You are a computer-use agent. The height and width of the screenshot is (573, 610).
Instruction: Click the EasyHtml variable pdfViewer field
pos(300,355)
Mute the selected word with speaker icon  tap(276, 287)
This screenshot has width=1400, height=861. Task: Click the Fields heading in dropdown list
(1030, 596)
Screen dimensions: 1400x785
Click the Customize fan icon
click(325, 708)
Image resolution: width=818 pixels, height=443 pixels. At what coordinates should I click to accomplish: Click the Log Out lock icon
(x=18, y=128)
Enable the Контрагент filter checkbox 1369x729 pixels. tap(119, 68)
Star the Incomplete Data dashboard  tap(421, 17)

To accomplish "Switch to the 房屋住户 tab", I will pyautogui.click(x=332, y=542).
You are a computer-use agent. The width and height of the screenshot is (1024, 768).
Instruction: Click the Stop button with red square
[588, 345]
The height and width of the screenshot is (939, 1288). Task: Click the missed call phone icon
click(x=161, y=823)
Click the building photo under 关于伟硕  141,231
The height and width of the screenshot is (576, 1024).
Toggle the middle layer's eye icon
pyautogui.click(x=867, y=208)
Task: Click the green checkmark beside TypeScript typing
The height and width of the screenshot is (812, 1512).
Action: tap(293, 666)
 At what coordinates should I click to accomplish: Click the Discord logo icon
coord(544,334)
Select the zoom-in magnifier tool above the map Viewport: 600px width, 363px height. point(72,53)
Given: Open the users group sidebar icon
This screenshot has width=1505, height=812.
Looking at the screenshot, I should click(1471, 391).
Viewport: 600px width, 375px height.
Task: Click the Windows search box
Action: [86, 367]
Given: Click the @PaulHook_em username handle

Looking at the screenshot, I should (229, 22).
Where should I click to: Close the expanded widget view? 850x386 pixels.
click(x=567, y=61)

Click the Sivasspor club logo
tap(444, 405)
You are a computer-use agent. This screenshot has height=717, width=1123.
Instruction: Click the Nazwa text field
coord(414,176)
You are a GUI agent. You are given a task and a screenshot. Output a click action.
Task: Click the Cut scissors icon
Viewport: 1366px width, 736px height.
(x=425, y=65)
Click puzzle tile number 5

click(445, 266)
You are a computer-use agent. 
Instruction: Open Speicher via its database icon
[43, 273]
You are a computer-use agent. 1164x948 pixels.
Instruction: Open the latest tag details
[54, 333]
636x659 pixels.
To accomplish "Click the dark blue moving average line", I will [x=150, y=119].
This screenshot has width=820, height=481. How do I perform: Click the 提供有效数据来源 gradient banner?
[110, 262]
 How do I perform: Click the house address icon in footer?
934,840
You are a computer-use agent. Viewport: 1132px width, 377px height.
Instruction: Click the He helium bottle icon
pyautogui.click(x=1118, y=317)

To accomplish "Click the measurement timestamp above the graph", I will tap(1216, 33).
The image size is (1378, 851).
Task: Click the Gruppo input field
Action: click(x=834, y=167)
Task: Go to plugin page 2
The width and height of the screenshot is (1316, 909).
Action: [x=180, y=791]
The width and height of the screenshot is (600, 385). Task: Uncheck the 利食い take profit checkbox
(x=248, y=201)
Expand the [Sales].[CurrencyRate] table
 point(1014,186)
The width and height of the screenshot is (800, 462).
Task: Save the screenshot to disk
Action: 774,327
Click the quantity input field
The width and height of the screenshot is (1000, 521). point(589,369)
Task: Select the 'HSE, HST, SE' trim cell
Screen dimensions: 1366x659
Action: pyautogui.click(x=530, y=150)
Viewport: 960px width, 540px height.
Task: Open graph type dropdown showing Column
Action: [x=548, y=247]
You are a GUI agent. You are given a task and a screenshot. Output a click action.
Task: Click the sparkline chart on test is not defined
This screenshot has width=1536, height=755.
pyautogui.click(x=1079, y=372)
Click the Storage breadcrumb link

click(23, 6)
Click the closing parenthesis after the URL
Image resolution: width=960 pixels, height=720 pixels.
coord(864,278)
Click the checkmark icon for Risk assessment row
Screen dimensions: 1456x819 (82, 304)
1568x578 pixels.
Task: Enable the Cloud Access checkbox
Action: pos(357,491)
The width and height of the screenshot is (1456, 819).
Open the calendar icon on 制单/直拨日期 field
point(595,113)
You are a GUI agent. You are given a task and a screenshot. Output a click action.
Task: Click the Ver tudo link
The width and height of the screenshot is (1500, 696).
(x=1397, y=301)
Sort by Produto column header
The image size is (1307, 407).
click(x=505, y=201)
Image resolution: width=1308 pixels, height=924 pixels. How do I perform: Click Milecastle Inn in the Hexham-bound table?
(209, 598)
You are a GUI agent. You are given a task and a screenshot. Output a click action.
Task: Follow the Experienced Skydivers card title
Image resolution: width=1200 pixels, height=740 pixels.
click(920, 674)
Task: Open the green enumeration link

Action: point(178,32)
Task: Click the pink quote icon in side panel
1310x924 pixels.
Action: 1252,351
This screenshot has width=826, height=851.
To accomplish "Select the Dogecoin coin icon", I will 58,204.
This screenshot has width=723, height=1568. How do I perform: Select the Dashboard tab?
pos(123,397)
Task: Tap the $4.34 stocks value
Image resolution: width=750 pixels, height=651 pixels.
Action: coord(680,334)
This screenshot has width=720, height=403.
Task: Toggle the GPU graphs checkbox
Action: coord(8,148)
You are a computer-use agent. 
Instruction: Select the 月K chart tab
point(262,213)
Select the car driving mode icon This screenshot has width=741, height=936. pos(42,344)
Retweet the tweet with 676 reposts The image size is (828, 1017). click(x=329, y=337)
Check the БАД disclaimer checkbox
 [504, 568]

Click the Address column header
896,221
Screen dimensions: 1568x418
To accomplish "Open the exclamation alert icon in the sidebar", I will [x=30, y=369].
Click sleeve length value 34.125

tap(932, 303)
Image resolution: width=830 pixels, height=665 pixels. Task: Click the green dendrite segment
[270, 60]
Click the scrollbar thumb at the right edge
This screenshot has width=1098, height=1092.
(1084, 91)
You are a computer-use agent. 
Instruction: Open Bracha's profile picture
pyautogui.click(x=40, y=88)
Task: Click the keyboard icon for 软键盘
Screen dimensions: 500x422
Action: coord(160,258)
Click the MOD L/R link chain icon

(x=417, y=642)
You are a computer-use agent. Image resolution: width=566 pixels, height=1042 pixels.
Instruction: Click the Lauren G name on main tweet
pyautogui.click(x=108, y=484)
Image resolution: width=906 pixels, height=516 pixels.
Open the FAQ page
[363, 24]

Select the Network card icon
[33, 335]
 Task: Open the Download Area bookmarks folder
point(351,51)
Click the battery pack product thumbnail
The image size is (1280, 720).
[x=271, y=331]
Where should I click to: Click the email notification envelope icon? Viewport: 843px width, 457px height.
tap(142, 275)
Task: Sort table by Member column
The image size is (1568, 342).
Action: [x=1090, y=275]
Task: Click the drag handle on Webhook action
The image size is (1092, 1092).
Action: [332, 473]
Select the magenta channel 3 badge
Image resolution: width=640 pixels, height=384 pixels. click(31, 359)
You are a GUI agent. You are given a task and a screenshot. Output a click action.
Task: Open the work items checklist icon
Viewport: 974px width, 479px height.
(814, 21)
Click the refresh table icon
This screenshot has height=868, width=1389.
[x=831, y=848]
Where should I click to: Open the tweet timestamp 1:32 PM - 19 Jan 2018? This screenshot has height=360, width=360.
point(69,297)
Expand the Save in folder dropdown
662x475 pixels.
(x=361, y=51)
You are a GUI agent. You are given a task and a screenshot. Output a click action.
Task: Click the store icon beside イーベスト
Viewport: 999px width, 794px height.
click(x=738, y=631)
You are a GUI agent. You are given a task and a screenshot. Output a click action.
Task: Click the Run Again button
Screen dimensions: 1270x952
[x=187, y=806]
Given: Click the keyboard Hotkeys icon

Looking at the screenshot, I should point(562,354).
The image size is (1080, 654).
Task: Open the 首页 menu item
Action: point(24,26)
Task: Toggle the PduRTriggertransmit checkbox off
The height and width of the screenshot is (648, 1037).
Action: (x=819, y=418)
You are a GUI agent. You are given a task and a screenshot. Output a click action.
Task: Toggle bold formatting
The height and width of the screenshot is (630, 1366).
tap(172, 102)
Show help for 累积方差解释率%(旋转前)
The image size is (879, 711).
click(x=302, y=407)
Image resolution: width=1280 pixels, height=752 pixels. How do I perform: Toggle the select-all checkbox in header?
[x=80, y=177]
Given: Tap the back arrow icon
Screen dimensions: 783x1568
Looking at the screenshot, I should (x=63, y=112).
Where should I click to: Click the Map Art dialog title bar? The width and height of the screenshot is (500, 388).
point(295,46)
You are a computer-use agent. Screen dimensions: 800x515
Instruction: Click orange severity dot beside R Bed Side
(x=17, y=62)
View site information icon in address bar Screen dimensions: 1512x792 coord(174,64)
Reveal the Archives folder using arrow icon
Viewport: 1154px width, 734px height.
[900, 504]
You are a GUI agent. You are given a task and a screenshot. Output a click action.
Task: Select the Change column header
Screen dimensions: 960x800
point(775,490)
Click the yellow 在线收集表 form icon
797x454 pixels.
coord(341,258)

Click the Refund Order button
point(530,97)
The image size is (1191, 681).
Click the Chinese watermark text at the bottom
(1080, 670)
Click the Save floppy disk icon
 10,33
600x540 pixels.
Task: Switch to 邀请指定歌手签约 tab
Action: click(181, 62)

·····

DO THIS
Retype the items above, beginning at the line that contains "will tap(1216, 33)." and stopping after the line that contains "Action: 774,327", with both of those lines included.

SOLUTION TO THIS EXERCISE
To accomplish "Click the measurement timestamp above the graph", I will tap(1216, 33).
The image size is (1378, 851).
Task: Click the Gruppo input field
Action: click(x=834, y=167)
Task: Go to plugin page 2
The width and height of the screenshot is (1316, 909).
Action: [x=180, y=791]
The width and height of the screenshot is (600, 385). Task: Uncheck the 利食い take profit checkbox
(x=248, y=201)
Expand the [Sales].[CurrencyRate] table
 point(1014,186)
The width and height of the screenshot is (800, 462).
Task: Save the screenshot to disk
Action: 774,327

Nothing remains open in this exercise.